Content starts

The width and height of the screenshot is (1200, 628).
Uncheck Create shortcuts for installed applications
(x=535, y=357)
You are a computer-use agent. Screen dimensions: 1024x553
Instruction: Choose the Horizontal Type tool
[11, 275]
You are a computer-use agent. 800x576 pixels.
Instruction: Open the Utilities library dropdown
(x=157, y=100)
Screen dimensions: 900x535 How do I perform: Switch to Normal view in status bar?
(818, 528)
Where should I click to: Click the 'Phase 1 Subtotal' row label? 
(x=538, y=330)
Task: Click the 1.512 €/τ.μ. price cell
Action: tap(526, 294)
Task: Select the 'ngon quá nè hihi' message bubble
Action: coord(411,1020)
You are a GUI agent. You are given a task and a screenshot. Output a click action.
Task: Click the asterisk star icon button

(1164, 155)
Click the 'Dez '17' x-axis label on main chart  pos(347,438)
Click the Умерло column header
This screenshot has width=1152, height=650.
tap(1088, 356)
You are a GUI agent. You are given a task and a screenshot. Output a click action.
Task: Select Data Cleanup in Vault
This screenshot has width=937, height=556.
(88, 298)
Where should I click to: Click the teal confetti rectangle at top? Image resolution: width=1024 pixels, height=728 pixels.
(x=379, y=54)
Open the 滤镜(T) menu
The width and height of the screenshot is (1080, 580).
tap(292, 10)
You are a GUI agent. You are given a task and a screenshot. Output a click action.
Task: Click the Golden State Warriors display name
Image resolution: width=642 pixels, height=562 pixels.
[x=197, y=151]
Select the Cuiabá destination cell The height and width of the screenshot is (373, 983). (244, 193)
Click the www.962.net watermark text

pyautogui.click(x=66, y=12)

Content ends

• _Goal of the exercise_
Could you print the lines of the records above from the one containing "Click the Умерло column header" through the last, exactly and with no additions?

• _Output of the exercise_
Click the Умерло column header
This screenshot has width=1152, height=650.
tap(1088, 356)
You are a GUI agent. You are given a task and a screenshot. Output a click action.
Task: Select Data Cleanup in Vault
This screenshot has width=937, height=556.
(88, 298)
Where should I click to: Click the teal confetti rectangle at top? Image resolution: width=1024 pixels, height=728 pixels.
(x=379, y=54)
Open the 滤镜(T) menu
The width and height of the screenshot is (1080, 580).
tap(292, 10)
You are a GUI agent. You are given a task and a screenshot. Output a click action.
Task: Click the Golden State Warriors display name
Image resolution: width=642 pixels, height=562 pixels.
[x=197, y=151]
Select the Cuiabá destination cell The height and width of the screenshot is (373, 983). (244, 193)
Click the www.962.net watermark text

pyautogui.click(x=66, y=12)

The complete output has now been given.